Hepatocyte-specific knockout of HIF-2 alpha cannot alleviate carbon tetrachloride-induced liver fibrosis in mice

Background: The effects of hypoxia inducible factor-2a (HIF-2a) deficiency on liver fibrosis have not been demonstrated in a fibrosis model induced by carbon tetrachloride (CCl4). We aimed to examine whether hepatocyte-specific HIF-2a deletion could ameliorate CCl4-induced liver fibrosis in mice.Methods: Hepatocyte-specific HIF-2a knockout mice were created using an albumin promoter-driven Cre recombinase. HIF-2a knockout (KO) mice and floxed control wild-type (WT) mice were fed a normal diet (ND) and received either twice weekly intraperitoneal injections of CCl4 solution (CCl4 dissolved in olive oil) or the corresponding amount of olive oil for 8 weeks. The indicators of liver function, glucose and lipid metabolism, and liver histology were compared among the different groups.Results: Hepatocyte-specific HIF-2a knockout had no effect on the growth, liver function, glucose or lipid metabolism in mice.
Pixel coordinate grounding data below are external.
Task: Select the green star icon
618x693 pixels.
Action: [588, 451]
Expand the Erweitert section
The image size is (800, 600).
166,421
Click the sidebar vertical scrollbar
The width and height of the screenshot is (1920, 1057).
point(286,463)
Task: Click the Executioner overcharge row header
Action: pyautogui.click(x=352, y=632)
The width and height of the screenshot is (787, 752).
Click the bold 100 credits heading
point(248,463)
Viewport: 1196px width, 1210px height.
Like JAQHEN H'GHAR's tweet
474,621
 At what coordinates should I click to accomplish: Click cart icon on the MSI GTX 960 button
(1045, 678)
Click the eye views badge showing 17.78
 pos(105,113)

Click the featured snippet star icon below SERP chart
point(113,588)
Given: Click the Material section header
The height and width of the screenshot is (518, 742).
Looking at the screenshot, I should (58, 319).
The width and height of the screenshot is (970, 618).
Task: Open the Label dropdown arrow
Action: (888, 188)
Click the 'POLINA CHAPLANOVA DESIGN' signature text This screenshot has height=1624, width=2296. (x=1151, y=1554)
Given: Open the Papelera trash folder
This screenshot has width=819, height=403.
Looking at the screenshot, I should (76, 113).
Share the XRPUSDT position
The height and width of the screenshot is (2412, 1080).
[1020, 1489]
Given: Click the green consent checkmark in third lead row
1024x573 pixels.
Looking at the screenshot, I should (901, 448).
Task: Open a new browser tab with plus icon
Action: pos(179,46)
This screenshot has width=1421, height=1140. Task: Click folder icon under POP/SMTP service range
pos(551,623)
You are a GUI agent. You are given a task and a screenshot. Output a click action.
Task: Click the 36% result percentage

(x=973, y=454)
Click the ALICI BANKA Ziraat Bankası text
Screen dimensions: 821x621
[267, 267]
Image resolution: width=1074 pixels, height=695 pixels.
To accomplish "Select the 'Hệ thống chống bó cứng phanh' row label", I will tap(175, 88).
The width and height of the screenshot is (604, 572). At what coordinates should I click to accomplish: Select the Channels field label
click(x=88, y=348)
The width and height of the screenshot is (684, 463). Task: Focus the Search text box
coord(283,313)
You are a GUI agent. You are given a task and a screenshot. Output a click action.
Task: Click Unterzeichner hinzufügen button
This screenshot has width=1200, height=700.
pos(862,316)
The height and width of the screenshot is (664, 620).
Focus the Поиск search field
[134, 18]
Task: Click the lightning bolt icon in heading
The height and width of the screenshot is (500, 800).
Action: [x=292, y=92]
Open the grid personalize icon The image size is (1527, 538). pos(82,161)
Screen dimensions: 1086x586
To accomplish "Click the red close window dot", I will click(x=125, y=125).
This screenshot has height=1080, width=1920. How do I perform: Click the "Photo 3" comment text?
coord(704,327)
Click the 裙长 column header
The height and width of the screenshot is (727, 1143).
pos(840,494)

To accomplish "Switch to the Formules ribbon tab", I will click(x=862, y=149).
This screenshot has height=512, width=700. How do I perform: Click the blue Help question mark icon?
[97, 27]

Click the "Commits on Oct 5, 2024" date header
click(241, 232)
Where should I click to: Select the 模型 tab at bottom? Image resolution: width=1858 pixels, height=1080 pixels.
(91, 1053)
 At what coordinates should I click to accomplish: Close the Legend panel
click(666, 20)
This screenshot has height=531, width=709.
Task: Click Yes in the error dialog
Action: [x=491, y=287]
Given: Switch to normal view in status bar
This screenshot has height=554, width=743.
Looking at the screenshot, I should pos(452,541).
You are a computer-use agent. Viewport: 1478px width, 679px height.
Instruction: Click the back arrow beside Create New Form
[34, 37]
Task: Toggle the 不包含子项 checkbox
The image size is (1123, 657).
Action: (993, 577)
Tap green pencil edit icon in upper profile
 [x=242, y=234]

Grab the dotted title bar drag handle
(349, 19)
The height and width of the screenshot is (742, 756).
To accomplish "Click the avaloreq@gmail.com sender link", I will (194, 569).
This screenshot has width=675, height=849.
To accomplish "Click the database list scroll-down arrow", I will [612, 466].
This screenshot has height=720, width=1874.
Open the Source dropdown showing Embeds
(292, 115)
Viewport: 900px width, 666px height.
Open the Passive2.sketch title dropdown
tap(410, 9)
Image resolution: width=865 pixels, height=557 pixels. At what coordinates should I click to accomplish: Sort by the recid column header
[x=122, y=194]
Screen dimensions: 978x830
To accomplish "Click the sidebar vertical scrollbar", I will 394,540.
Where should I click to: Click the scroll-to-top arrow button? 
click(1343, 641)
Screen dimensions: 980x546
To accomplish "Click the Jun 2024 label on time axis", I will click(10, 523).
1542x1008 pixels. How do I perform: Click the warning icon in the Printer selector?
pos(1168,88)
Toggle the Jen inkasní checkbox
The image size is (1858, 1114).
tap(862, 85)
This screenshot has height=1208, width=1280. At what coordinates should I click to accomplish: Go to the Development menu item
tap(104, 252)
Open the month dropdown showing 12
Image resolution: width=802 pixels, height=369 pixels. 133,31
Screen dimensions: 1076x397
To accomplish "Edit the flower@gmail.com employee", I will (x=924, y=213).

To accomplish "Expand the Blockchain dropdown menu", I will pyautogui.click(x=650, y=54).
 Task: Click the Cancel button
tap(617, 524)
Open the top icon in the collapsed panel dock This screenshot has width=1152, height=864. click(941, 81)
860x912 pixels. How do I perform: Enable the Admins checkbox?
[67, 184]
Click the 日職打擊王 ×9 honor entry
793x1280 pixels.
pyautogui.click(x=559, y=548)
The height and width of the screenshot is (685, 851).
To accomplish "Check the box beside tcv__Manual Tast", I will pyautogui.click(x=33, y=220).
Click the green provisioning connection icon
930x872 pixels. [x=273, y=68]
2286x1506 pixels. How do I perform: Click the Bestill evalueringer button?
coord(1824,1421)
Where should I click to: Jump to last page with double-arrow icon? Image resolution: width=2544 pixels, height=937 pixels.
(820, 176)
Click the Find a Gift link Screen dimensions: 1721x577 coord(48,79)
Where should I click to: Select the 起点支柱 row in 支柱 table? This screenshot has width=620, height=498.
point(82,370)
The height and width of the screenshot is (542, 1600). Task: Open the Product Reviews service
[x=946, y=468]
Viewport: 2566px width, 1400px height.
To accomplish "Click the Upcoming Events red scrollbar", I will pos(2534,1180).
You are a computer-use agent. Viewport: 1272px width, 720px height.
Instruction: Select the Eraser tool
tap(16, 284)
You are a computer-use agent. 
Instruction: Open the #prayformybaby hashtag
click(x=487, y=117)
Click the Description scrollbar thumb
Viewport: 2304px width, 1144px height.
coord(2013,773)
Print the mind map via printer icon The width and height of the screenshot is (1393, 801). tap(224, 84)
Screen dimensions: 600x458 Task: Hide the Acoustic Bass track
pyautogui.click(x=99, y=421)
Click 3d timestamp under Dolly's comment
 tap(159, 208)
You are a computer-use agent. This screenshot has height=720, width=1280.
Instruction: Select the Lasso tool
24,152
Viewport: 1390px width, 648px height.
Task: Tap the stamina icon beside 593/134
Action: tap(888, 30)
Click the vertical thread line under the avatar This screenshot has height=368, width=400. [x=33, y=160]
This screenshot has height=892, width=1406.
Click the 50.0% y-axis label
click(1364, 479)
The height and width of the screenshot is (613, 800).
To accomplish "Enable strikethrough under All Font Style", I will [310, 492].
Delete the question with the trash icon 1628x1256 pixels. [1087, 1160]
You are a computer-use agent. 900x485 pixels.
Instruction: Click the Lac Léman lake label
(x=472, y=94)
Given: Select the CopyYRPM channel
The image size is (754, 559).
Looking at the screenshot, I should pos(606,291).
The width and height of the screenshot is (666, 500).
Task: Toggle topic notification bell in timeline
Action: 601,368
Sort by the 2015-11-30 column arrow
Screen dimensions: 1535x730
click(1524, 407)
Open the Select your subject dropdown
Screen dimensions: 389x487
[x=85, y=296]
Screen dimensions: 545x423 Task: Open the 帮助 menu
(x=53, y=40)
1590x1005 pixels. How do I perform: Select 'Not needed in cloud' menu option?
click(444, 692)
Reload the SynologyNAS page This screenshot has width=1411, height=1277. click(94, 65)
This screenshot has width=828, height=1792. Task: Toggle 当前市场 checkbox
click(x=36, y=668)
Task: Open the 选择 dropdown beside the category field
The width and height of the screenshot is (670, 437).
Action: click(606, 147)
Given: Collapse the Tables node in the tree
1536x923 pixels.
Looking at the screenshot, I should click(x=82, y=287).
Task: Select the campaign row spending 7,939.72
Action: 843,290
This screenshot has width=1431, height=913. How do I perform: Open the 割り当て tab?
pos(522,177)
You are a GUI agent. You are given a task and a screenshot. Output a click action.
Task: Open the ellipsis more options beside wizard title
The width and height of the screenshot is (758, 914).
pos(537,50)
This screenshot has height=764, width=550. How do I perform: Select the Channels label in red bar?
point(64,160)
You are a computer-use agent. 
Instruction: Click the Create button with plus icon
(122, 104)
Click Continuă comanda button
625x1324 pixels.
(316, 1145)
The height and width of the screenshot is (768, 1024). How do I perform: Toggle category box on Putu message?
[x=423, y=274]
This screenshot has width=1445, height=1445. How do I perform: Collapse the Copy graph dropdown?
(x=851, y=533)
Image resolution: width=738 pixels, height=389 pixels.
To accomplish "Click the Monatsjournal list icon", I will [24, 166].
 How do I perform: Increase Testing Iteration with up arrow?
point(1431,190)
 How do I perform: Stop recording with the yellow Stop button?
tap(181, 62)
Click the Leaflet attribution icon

CCl4-treated KO and WT mice had a similar pattern of injury and inflammatory cell infiltration in the liver. Quantification of Masson staining, a-smooth muscle actin (a-SMA) immunohistochemistry, and the hydroxyproline (HYP) content revealed similar liver fibrosis levels between KO and WT mice injected intraperitoneally with CCl4. Immunohistochemistry analysis suggested that HIF-2a was mainly expressed in the portal area and hepatic sinusoids but not in hepatocytes. Bioinformatics analyses further indicated that HIF-2a expression was neither liver specific nor hepatocyte specific, and the effect of HIF-2a in hepatocytes on liver fibrosis may not be as important as that in liver sinuses.Conclusions: Hepatocyte HIF-2a expression may not be a key factor in the initiation of liver fibrogenesis, and hepatocyte-specific deletion of HIF-2a may not be the ideal therapeutic strategy for liver fibrosis.